Jumat, 19 Oktober 2012

Pelajaran Bahasa Inggris akan Dihapus, Positif atau Negatif?

     Pagi ini saya sempat mendengarkan perbincangan di radio mengenai penghapusan mata pelajaran bahasa Inggris untuk pendidikan Sekolah Dasar (SD) di Indonesia. Alasannya adalah dengan adanya pelajaran bahasa Inggris membuat anak menjadi tidak fokus belajar bahasa Indonesia. Saya sendiri mempertanyakan apakah itu benar, kemudian menemukan artiketl-artikel berita berkaitan dengan itu, ternyata benar. Kasus ini masih belum pasti, masih ada pihak pro dan kontra. Pihak yang pro mengungkapkan bahwa bahasa Inggris terlalu berat sehingga anak cenderung lebih mengutamakannya daripada mata pelajaran lain.
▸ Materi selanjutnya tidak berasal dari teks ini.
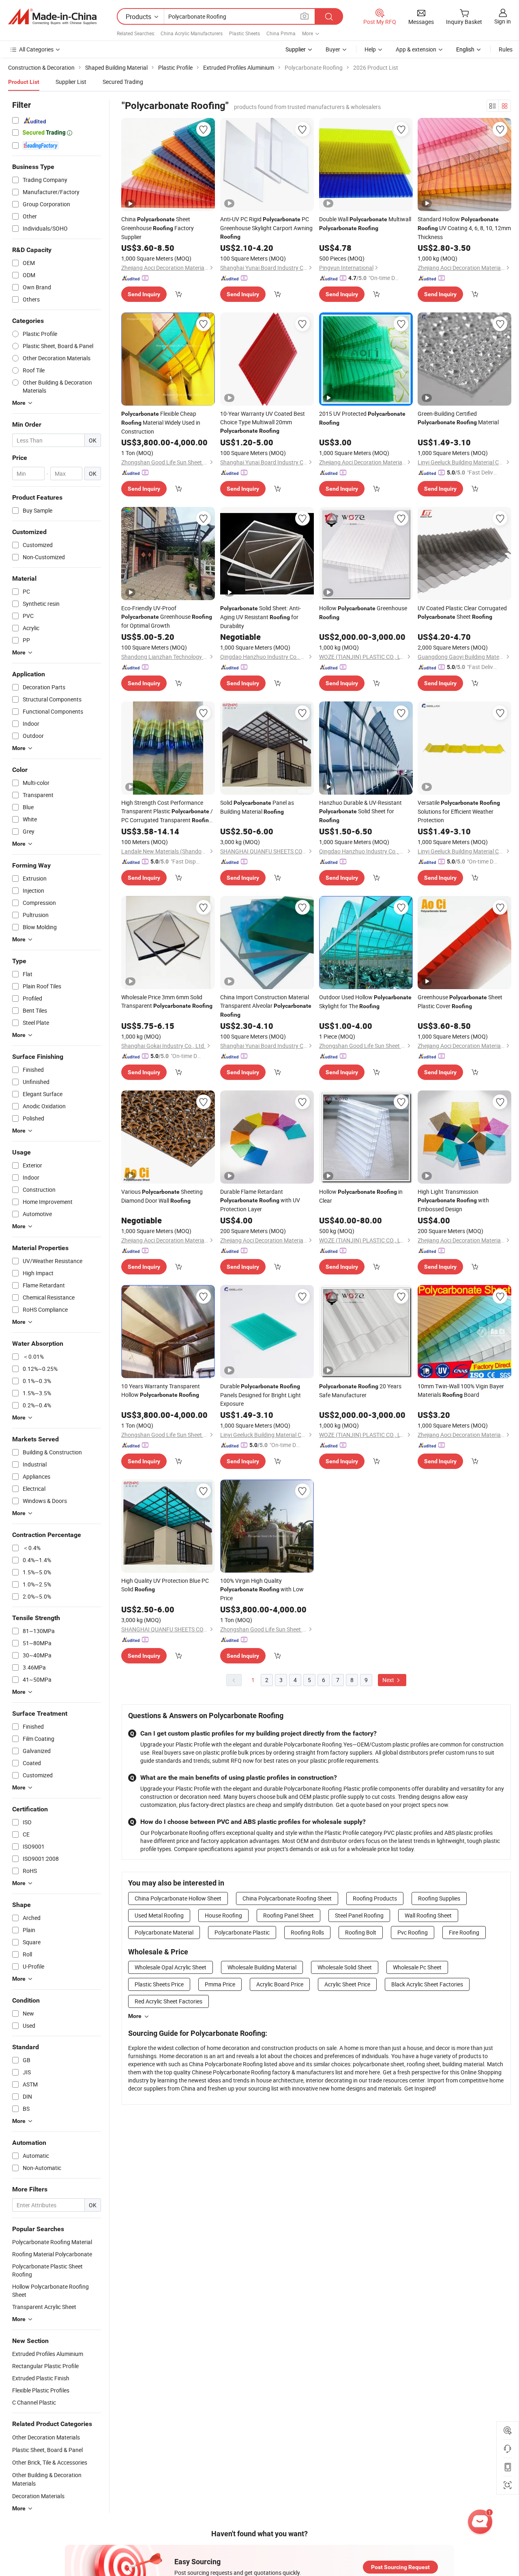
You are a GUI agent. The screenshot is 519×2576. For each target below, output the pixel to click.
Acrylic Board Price (279, 1984)
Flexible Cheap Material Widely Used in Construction (160, 422)
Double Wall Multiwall (365, 223)
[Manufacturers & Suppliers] (52, 16)
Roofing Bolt (360, 1932)
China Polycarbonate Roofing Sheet (287, 1898)
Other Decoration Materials (46, 2437)
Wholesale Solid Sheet (344, 1967)
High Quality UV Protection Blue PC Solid (165, 1585)
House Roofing (223, 1915)
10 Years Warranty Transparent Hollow (160, 1390)
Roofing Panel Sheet (288, 1915)
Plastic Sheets (244, 33)
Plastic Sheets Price (159, 1984)
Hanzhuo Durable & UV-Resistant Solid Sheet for (360, 811)
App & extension (416, 49)
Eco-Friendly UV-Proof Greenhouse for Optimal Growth (166, 616)
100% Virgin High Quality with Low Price (262, 1589)
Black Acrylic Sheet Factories (427, 1984)
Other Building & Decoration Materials (46, 2479)
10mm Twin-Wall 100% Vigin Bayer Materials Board (461, 1390)
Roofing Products (375, 1898)
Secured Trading (123, 82)
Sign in (502, 21)
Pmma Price (220, 1984)
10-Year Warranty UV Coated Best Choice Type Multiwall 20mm (262, 422)
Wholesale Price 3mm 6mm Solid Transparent (166, 1001)
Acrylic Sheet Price (347, 1984)
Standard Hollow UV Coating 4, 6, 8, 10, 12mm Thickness (464, 228)
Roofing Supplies (439, 1898)
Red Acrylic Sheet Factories (168, 2001)
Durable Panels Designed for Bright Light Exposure (260, 1394)
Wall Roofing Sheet (428, 1915)
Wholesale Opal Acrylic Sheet (170, 1967)
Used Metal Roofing (159, 1915)
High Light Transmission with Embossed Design (453, 1200)
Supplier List (71, 82)
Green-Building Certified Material (458, 418)
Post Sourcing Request (400, 2567)
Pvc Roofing (412, 1932)
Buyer (333, 49)
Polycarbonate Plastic (242, 1932)
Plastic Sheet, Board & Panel (47, 2450)
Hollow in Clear (361, 1196)
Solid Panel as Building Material (257, 807)
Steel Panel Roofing (359, 1915)
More (135, 2016)
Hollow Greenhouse (363, 612)
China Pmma (281, 33)
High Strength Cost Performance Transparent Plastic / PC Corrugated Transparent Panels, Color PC (167, 812)
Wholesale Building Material (261, 1967)
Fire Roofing (464, 1932)
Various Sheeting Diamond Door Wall (162, 1196)
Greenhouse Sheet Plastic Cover (460, 1001)
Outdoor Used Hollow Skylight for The (365, 1001)
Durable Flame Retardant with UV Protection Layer (260, 1200)
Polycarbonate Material (164, 1932)
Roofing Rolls (307, 1932)
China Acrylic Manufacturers (192, 33)
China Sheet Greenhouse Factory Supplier (157, 228)
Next (388, 1680)
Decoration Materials (38, 2496)
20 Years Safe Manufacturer (360, 1390)
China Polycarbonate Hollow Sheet (178, 1898)
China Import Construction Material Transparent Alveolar (265, 1005)
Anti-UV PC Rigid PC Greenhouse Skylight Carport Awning (266, 227)
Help (370, 49)
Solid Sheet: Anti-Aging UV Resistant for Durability (260, 617)
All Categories (36, 49)
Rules (506, 49)
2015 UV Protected (362, 418)
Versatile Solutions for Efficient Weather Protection (459, 811)
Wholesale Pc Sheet (417, 1967)
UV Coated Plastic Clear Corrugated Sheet (462, 612)
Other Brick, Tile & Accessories (49, 2462)
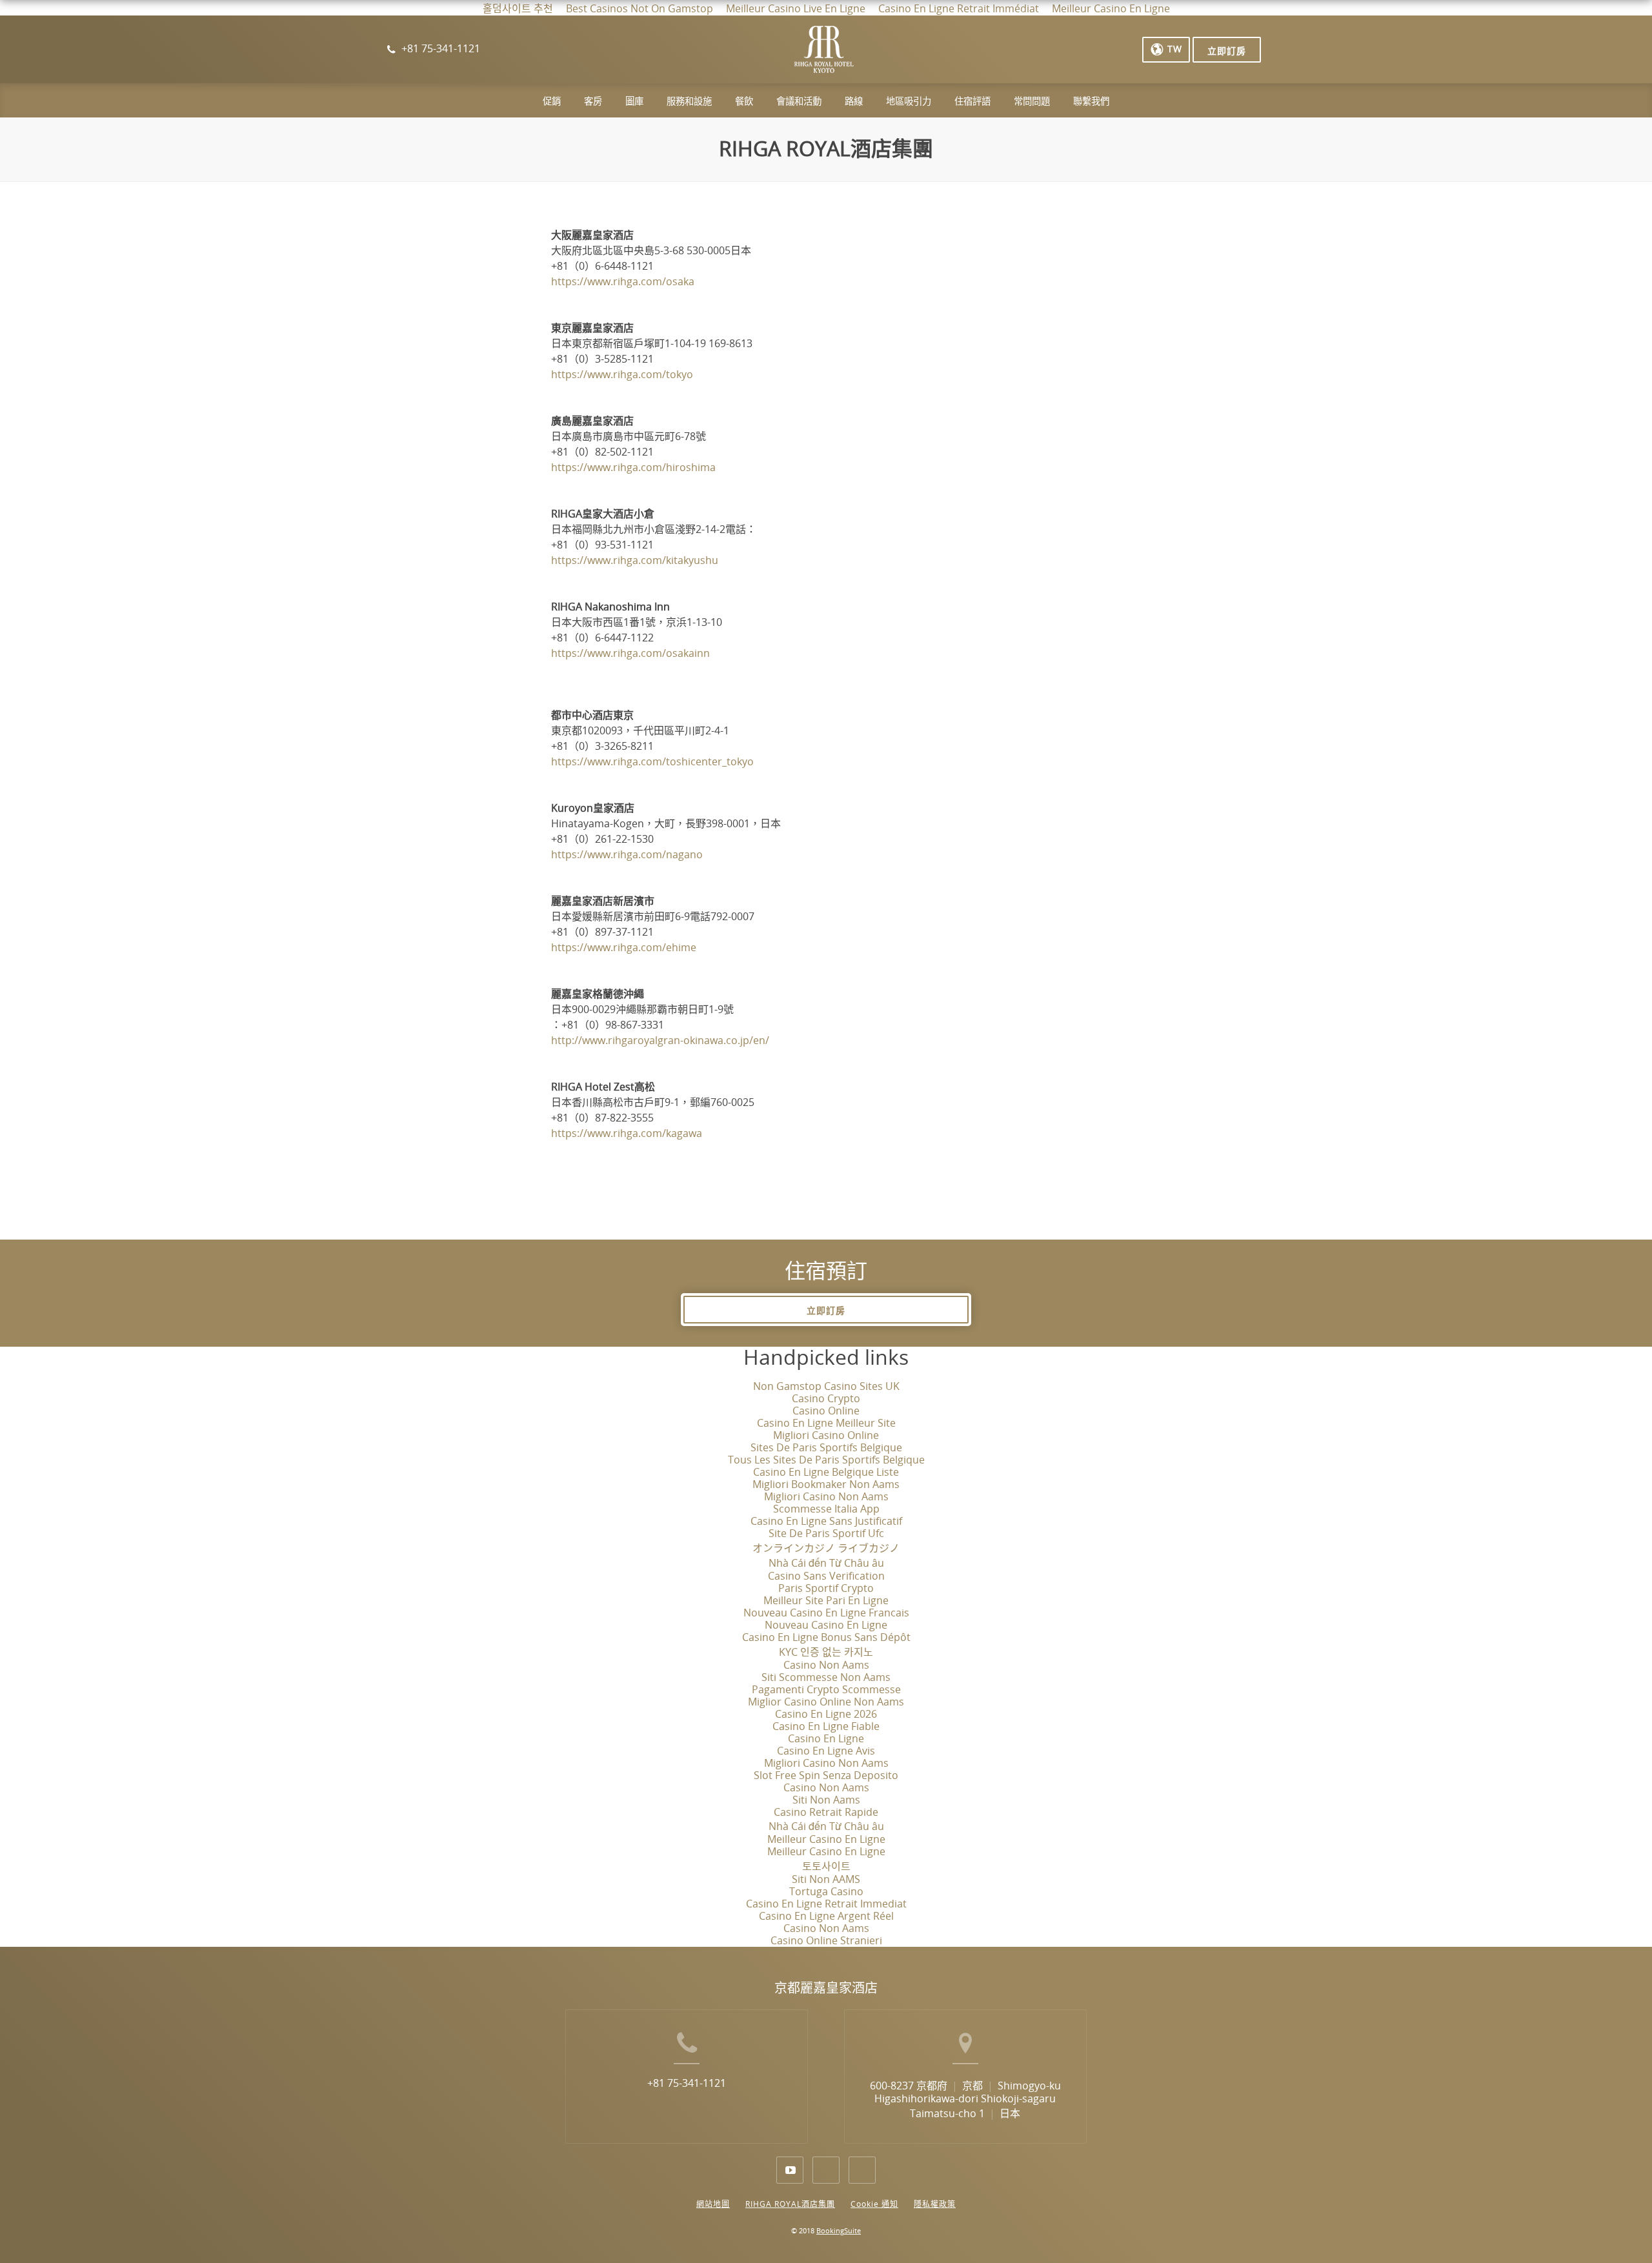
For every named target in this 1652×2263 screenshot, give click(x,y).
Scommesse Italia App (826, 1509)
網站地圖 (713, 2204)
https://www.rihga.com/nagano (627, 855)
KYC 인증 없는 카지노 (826, 1652)
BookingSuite (838, 2231)
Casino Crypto (826, 1399)
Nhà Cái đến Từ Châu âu (826, 1563)
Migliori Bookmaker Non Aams (826, 1484)
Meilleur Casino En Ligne (826, 1839)
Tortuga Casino (826, 1892)
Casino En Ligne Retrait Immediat (826, 1904)
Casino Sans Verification (826, 1576)
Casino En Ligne (826, 1739)
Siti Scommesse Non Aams (826, 1677)
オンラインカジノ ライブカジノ (826, 1548)
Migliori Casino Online (826, 1435)
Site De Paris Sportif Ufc (826, 1533)
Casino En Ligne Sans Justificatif (826, 1521)
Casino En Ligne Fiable (826, 1726)
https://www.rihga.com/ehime (623, 947)
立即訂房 (826, 1310)
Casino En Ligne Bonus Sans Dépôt (826, 1637)
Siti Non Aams (826, 1800)
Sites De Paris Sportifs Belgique (826, 1448)
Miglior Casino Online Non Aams (826, 1702)
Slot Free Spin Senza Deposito (826, 1775)
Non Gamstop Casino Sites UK (826, 1386)
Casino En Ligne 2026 (826, 1714)
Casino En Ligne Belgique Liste (826, 1472)
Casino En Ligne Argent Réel (826, 1916)
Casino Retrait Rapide (826, 1812)
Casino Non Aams (826, 1665)
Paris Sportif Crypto (826, 1588)
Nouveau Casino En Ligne (826, 1625)
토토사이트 (826, 1866)
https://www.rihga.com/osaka (622, 282)
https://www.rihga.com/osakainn (630, 653)
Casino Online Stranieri (826, 1941)
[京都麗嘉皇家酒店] (824, 54)
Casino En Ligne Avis (826, 1751)
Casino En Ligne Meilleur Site (826, 1423)
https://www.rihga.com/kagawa (626, 1133)
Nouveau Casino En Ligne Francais (826, 1613)
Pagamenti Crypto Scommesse (826, 1690)
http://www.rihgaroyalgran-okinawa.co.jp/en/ (660, 1040)
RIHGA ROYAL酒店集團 (790, 2204)
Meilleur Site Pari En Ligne (826, 1600)
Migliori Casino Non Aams (826, 1497)
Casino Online (826, 1411)
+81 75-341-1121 (686, 2083)
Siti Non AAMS (826, 1879)
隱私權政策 (935, 2204)
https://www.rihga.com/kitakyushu (634, 560)
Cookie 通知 (874, 2204)
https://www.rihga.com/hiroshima (633, 467)
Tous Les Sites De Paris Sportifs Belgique (826, 1460)
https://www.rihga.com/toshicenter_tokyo (652, 762)
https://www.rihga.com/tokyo (622, 374)
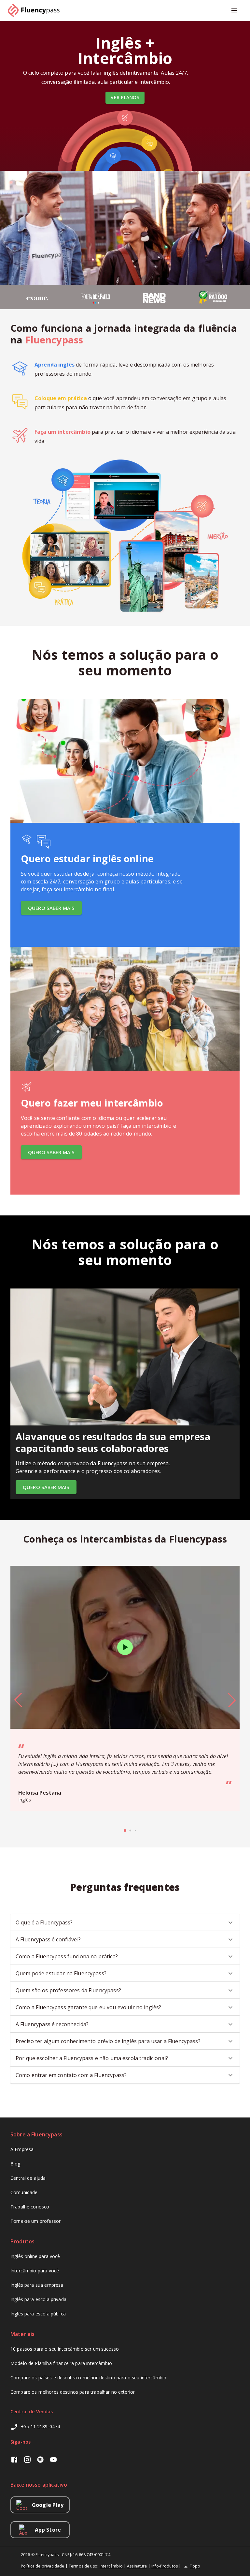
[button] (125, 1922)
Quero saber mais (51, 908)
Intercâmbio (111, 2566)
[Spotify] (40, 2460)
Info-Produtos (164, 2566)
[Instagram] (27, 2460)
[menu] (234, 10)
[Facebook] (14, 2460)
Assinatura (137, 2566)
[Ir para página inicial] (36, 10)
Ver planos (125, 97)
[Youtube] (53, 2460)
Pihak kontra mengatakan bahasa Inggris penting dalam dunia internasional. Masalah ini kompleks, karena dapat berdampak dalam berbagai aspek.
     Anggap keputusan itu dilaksanakan. Jika pelajaran Inggris tidak ada, sisi positifnya murid dapat lebih berfokus pada mata pelajaran lain sesuai harapan pada kasus ini. Terdapat pula kemungkinan nilai-nilai murid akan meningkat, karena mereka lebih mudah mencerna materi dengan bahasa Indonesia. Sisi negatifnya, murid akan kehilangan kesempatan untuk belajar dan mengasah keterampilan berbahasa Inggris sejak dini. Apabila keterampilan itu baru akan diperkenalkan ketika menduduki Sekolah Menengah Pertama (SMP),tentu akan menimbulkan masalah adaptasi. Seseorang yang terbiasa dengan pola DM (diterangkan-menerangkan) harus berpikir sebaliknya, tentu membutuhkan proses. Ditambah lagi harus menghafal sekian banyak jenis kalimat, tata bahasa, dan perbendaharaan kata. Tentu bukan proses yang mudah bukan?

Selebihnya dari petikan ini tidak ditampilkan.